Valerian and the City of a Thousand Planets is the sort of movie that you have seen many times before. That may have something to do with the fact that its source material, the French science fiction comic series, “Valérian and Laureline” by Pierre Christin and artist Jean-Claude Mézières, influenced George Lucas on the original Star Wars, the apotheosis of this sort of movie; the science fiction adventure. But a lot of the films that found inspiration in Christin and Mézières’ work, directly or indirectly, do this film adaptation a disservice by way of their superiority.

The best of these films combine a strong visual aesthetic with a sense of fun. Valerian and the City of  a Thousand Planets, directed by Luc Besson, has an impressive command of the first and struggles to maintain the second despite its best efforts. There are enough imaginative designs in Besson’s film to fill a hundred different science fiction adventure films. The visual ideas in Valerian are so inventive that you may wish that they were attached to a film that deserved them. All the amazing computer generated images in the world will amount to nothing when other aspects of filmmaking are lacking.

valerian and the city of a thousand planets
Pale Man Group

Besson, who has an impressive number of notable schlocky action movies to his name as screenwriter, lets his imagination down with his own writing. The script of this movie is disastrous. Banter, which absorbs much of the film’s dialogue, is never more painful than when it is forced, and the strain in Besson’s words is palpable. That banter occurs primarily between the titular Valerian (Dane DeHaan) and his sidekick/love interest Laureline (Cara Delevingne). Besson, reportedly a long-time fan of Christin and Mézières comics, clearly holds these two characters close to his heart. He never gives us any reason to do the same.

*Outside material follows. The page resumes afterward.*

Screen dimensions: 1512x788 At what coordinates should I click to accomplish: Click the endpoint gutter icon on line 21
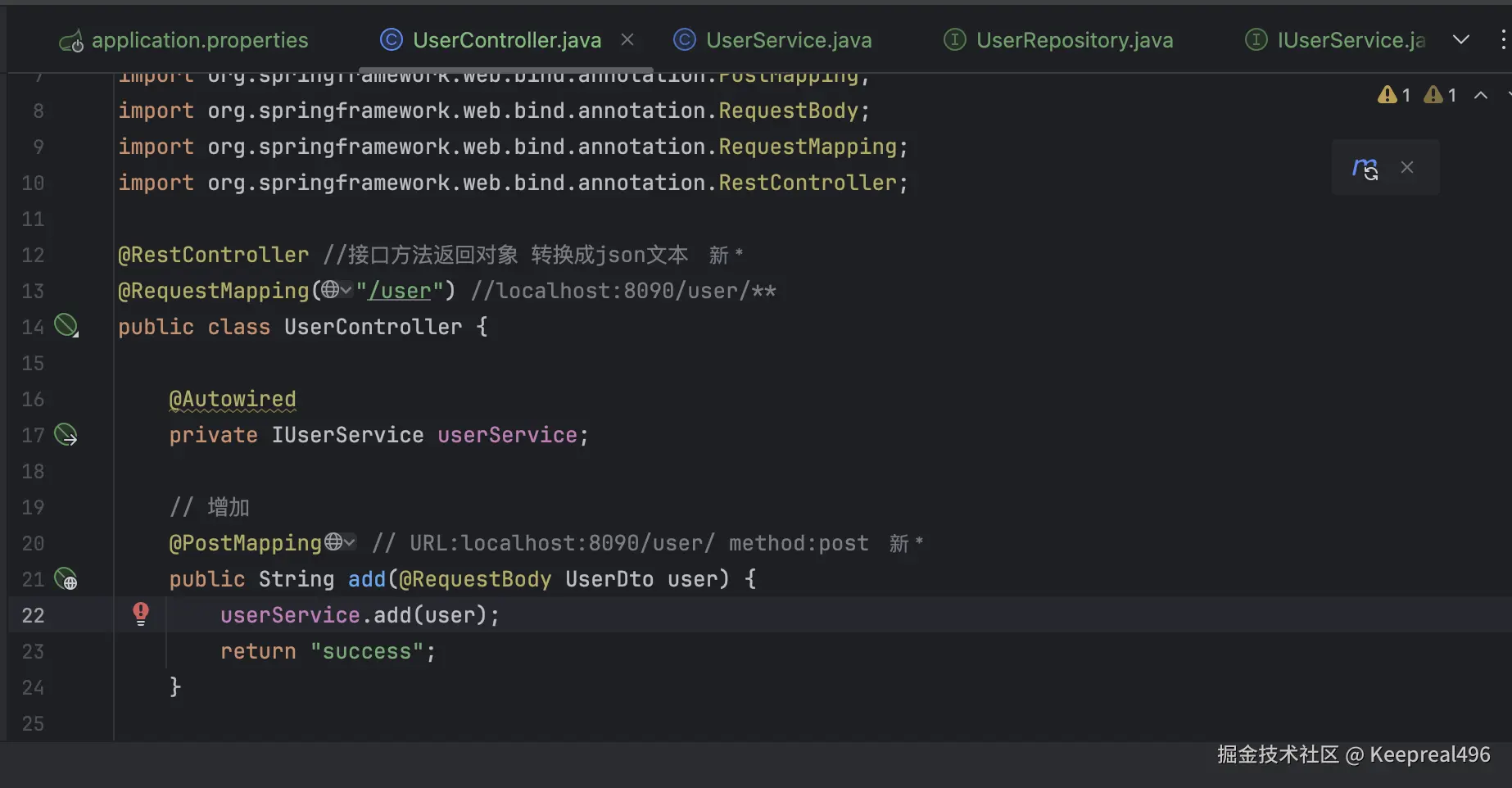pyautogui.click(x=66, y=578)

Valerian is the real culprit. Had the movie been called Laureline and the City of a Thousand Planets and focused more on Delevingne, it would have been a move in the right direction. DeHaan as Valerian is woefully miscast. The script implies a charming rogue along the lines of Harrison Ford’s Han Solo with the masculine sex appeal of James Bond but DeHaan’s Valerian leaks the oily appeal of a brooding high schooler and has the charisma to match. Neither as charming as he thinks he is nor possessing as much bravado as the film thinks he does, Valerian is a huge problem.

Delevingne, beguiling in a way in which previous performances have not indicated, almost manages to transcend Besson’s clunky dialogue but DeHaan is suffocated by it. During one brief period of the movie, Valerian goes missing and the focus pulls to Laureline. When Valerian reappears on the scenes, it becomes unfortunately evident just how welcome the titular hero’s absence was. There is a romance between the two leads, because that’s how these things work, although what the magnetic Laureline sees in the dreary Valerian is an absolute mystery. When the character that the movie is named after is this dismal, the movie will have problems.

Besson, who has experience in artistically opulent science fiction having directed The Fifth Element back in 1997, has invested a wealth of creativity into this film. It just doesn’t encompass all aspects of it. Sometimes, when one element of a film succeeds where others fail, the failings become more apparent. Individual sequences, such as an early one involving a marketplace that exists over multiple dimensions, are so inventive and fun you may bemoan the weaker aspects of Besson’s film more than you might had none of the film been any good.

valerian and the city of a thousand planets
Dane never owned up to his farts on set.

Imagination is not the limit, contrary to what certain filmmakers may tell us in the wake of the acceleration in CGI technology. Supposedly, Besson decided that the Valerian adaptation he had in his head was possible after watching James Cameron’s Avatar. But possible in filmmaking is more important to a film than possible in technology, and simply transporting an image from a brain to a screen isn’t filmmaking, no matter how interesting that image may be. Film is more than image. Look what Christopher Nolan managed to achieve in his recent film, Dunkirk, by reviewing the traditional approach to war filmmaking. See how little Besson has achieved in Valerian and the City of a Thousand Planets, with all those amazing images.